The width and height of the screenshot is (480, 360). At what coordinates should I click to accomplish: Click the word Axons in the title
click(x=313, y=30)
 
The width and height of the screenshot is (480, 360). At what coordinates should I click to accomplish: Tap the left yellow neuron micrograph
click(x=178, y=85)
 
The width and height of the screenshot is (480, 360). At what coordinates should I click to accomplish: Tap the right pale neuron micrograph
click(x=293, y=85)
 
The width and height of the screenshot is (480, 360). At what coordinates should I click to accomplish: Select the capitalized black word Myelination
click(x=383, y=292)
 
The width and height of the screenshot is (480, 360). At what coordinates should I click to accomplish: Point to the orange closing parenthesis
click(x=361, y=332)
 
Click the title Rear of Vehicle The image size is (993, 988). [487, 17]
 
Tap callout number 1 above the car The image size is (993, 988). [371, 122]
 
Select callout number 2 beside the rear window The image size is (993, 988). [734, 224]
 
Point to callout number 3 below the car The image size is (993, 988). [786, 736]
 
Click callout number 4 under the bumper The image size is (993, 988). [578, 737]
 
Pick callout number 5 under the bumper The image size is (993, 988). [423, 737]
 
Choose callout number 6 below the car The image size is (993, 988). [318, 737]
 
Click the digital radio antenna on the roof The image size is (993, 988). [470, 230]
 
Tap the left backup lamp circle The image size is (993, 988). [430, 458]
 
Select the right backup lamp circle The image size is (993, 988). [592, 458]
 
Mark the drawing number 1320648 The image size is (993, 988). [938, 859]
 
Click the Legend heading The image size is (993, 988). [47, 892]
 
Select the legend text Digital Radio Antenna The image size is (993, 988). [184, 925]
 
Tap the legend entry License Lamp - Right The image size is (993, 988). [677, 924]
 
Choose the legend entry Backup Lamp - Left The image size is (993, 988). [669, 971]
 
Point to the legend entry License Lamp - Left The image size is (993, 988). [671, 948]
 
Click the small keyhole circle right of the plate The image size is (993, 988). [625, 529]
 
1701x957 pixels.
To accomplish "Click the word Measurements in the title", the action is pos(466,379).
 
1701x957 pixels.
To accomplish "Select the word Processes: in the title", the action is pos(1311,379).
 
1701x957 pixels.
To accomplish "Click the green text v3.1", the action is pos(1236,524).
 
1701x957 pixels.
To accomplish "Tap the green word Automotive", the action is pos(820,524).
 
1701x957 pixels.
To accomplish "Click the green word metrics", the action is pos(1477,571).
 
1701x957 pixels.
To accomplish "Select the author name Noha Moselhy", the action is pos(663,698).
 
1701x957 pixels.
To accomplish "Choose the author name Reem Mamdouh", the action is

★ ★ ★ ★

Task requirements ::
Rewrite the lines from the line with "Click the digital" to the line with "Select the legend", offsetting every coordinate in their answers by adding 73 and leaving the rest of each line as it is.

Result for this exercise ::
Click the digital radio antenna on the roof The image size is (993, 988). [543, 303]
 
Tap the left backup lamp circle The image size is (993, 988). [503, 531]
 
Select the right backup lamp circle The image size is (993, 988). [665, 531]
 
Mark the drawing number 1320648 The image size is (993, 988). [1011, 932]
 
Click the Legend heading The image size is (993, 988). [120, 965]
 
Select the legend text Digital Radio Antenna The image size is (993, 988). [257, 998]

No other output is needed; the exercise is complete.